Selain mengambil rekaman CCTV, La Belly mengaku pihaknya juga telah menggarap keterangan sejumlah saksi guna memperkuat petunjuk penyelidikan.

“Jadi selain mengambil CCTV kita ke TKP untuk cari saksi-saksi yang bisa diminta keterangan sebagai petunjuk,” ujarnya.

FPPI Desak Copot

Diduga lakukan pelecehan seksual terhadap siswi magang di Dinas Pariwisata Provinsi Maluku, Sekertaris Dinas Parawisata Provinsi Maluku harus dicopot.

Ketua DPD Forum Pemberdayaan Perempuan Indonesia (FPPI) Pro­vinsi Maluku, Vonny Litamahuputty kepada Siwalima di Ambon, Selasa (10/9) mendesak, Penjabat Gubernur Maluku, Sadli Ie dapat mengambil sikap berupa sanksi tegas kepada yang bersangkutan.

“Pemberian sanksi tegas berupa penonaktifannya dari jabatan selaku Sekdis, karena korban juga telah melapor peristiwa itu. Selain itu dengan sanksi tegas itu, juga akan menguatkan proses pemulihan korban, meneguhkan keberanian korban-korban lain pada peristiwa serupa agar juga mau melaporkan kasusnya, dan juga menjadi pen­cegah kekerasan seksual berulang terjadi,”ujarnya.

Sebagai pihak yang juga konsen terhadap peristiwa-peristiwa ter­sebut, Litamahuputty mengatakan, pelaporan kasus kekerasan seksual, masih menjadi fenomena “gunung es” yang sebenarnya lebih banyak yang tidak dilaporkan atau diadukan karena ada rasa ketakutan dan sebagainya. Untuk itu, patut diapresiasi juga bagi korban-korban yang memberanikan diri untuk melapor.

“Kami tentu akan mendukung korban yang telah berani bersuara, kami juga akan mendukung sepenuhnya keluarga korban untuk terus mengawal proses hukum yang telah berlangsung saat ini,”ujarnya.

Diketahui para aktivis perempuan di Maluku, mengapresiasi dan mendukung upaya korban untuk memperjuangkan keadilannya melalui mekanisme hukum yang tersedia, baik pidana maupun administrasi.

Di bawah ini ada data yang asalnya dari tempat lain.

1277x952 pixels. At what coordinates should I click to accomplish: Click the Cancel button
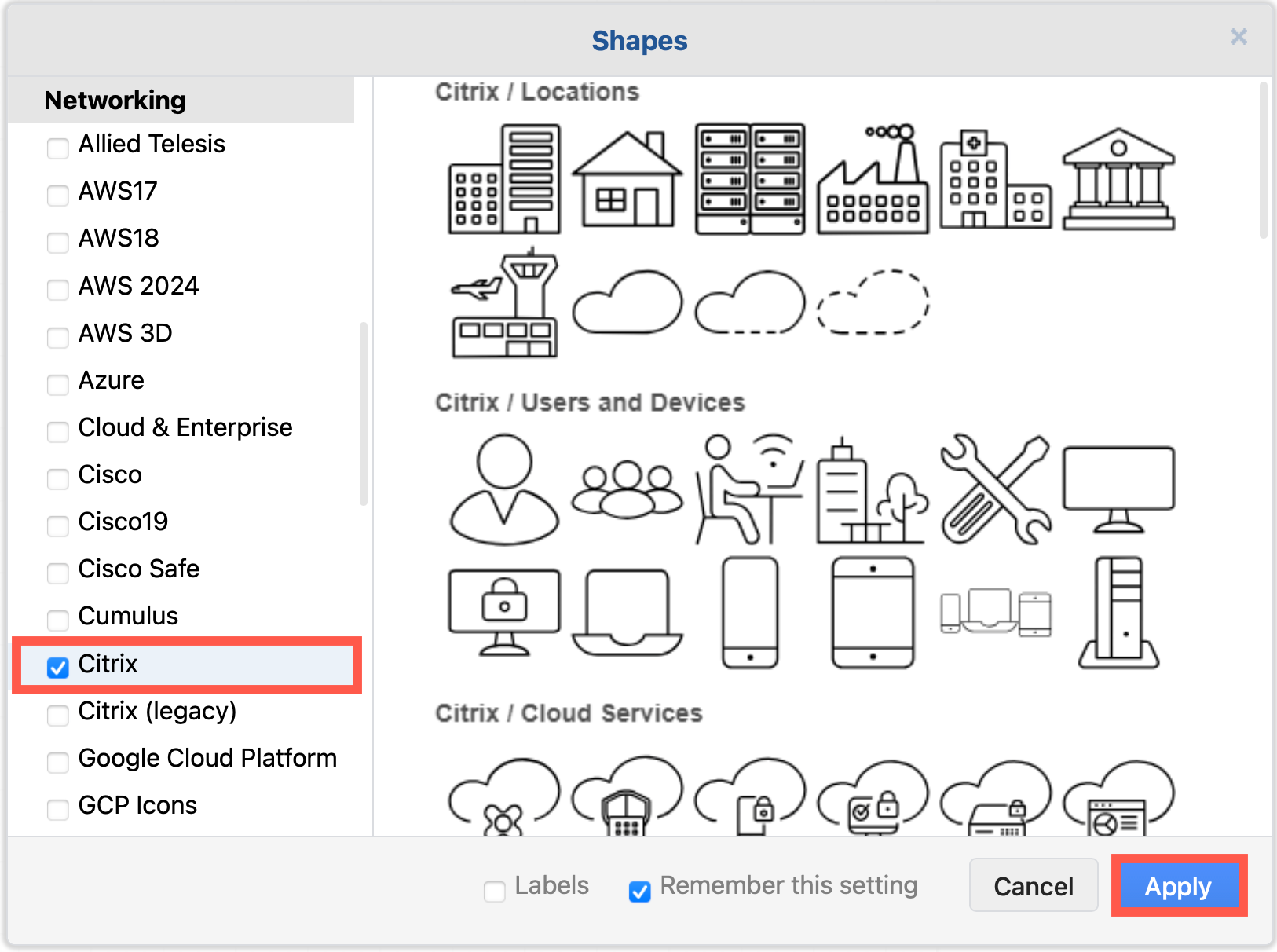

Selain itu, FPPI juga mendukung dan merekomendasikan kepolisian untuk melakukan penyidikan kasus ini secara transparan dan profe­sional, serta bekerja sama dengan lembaga layanan pemulihan korban, dan juga mengajak Kementerian/Lembaga untuk turut mendukung pengembangan kebijakan dan mekanisme pencegahan dan pena­nganan kekerasan seksual ditempat kerja, juga dan memberikan sanksi tegas kepada pelaku dan jaminan hak korban, juga optimalkan Unit Pelaksana Teknis Dinas (UPTD) Pemberdayaan Perempuan dan Anak (PPA).

“Pengadaan UPTD untuk menangani kasus kekerasan seksual telah dimandatkan dalam UU TPKS, itu berarti anggaran harus disiapkan pemerintah untuk infrastruktur, misalnya, pemerintah daerah juga perlu menyiapkan SDM, tempat dan mekanisme layanan, meningkatkan kapasitas SDM-nya, kemudian membuat mekanisme layanan, kemudian juga memastikan infrastruktur yang ada,”ujarnya.

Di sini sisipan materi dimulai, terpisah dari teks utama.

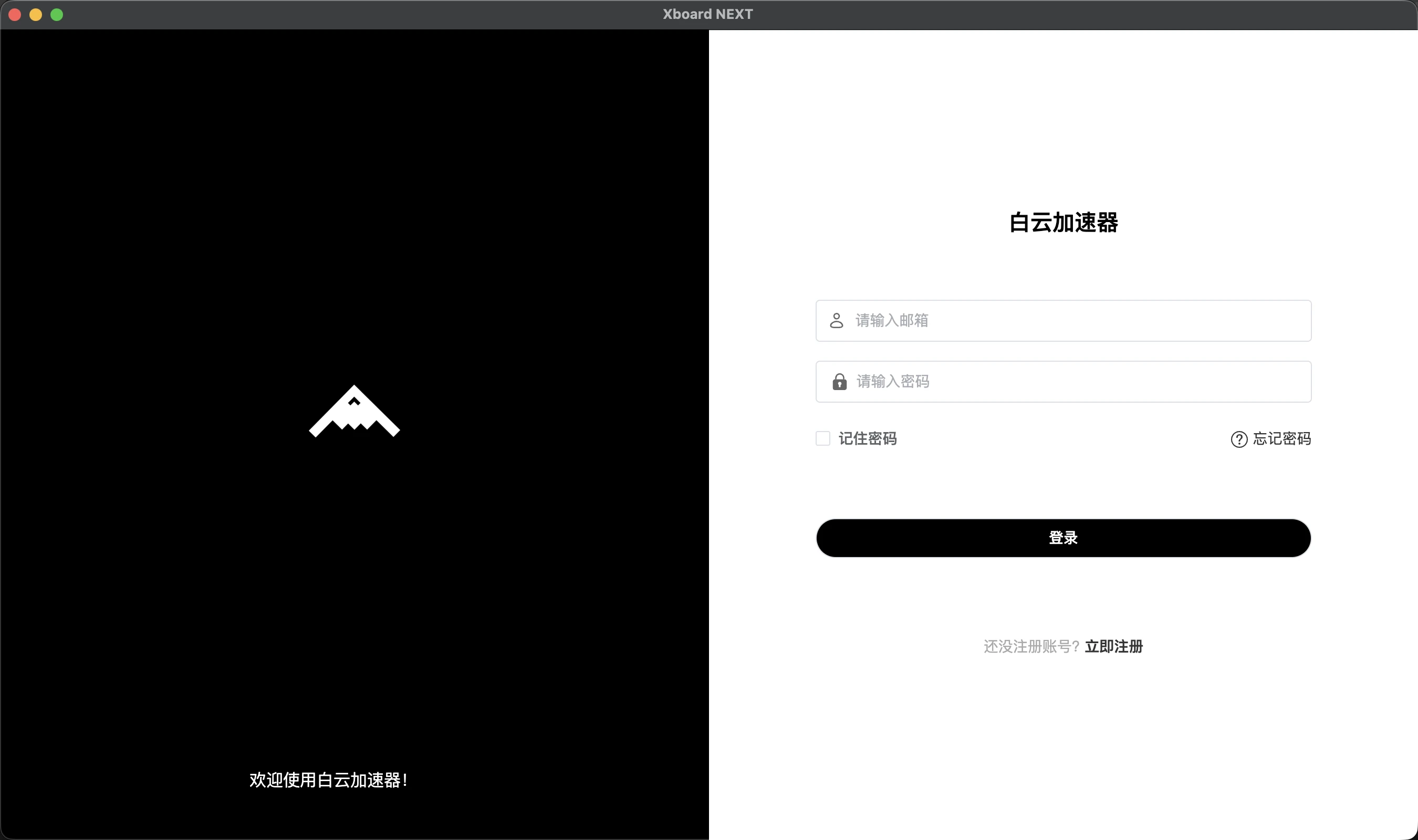1418x840 pixels.
Task: Click the white mountain logo
Action: click(354, 412)
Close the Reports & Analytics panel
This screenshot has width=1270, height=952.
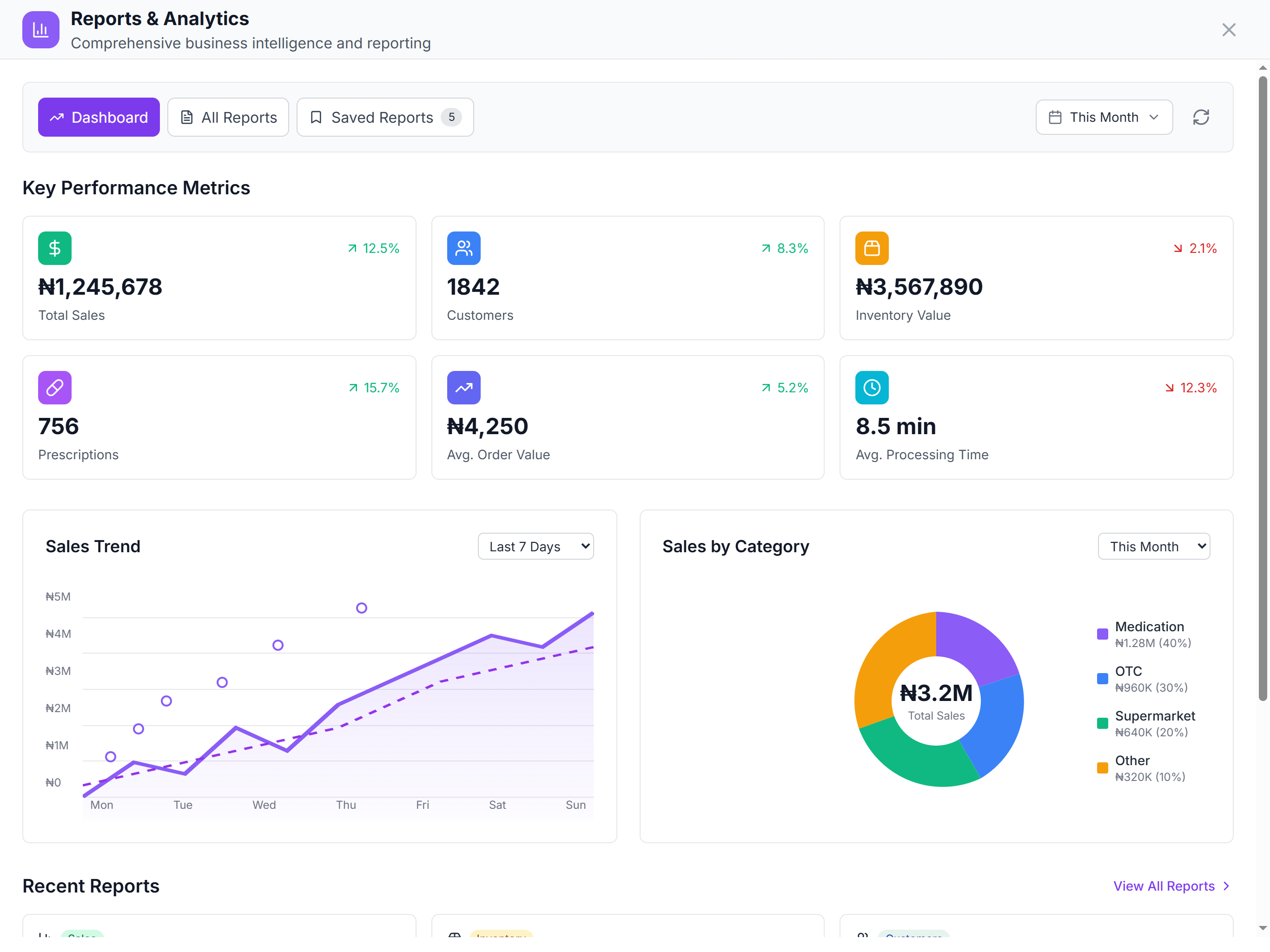[1229, 29]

Dia menambahkan, bahwa kasus kekerasan seksual memang dapat diproses secara hukum. Namun infrastruktur layanan yang belum memadai, membuat pemenuhan hak korban belum optimal.

Padahal selama ini, P2TP2A dan UPTD PPA sudah ada, namun belum maksimal.

“Kecuali karena keterpanggilan perempuan-perempuan hebat yang ada di P2TP2A dan lembaga layanan serta aktivis perempuan yang konsern terhadap masalah keke­rasan terhadap anak dan perem­puan. Karena itu FPPI mempercayai komitmen dari seluruh pihak untuk sama-sama menghadirkan pela­yanan yang optimal bagi korban. Dan saya mau bilang, please stop perilaku cabul, terutama bagi oknum-oknum pejabat di daerah ini,”pintanya. (S-25)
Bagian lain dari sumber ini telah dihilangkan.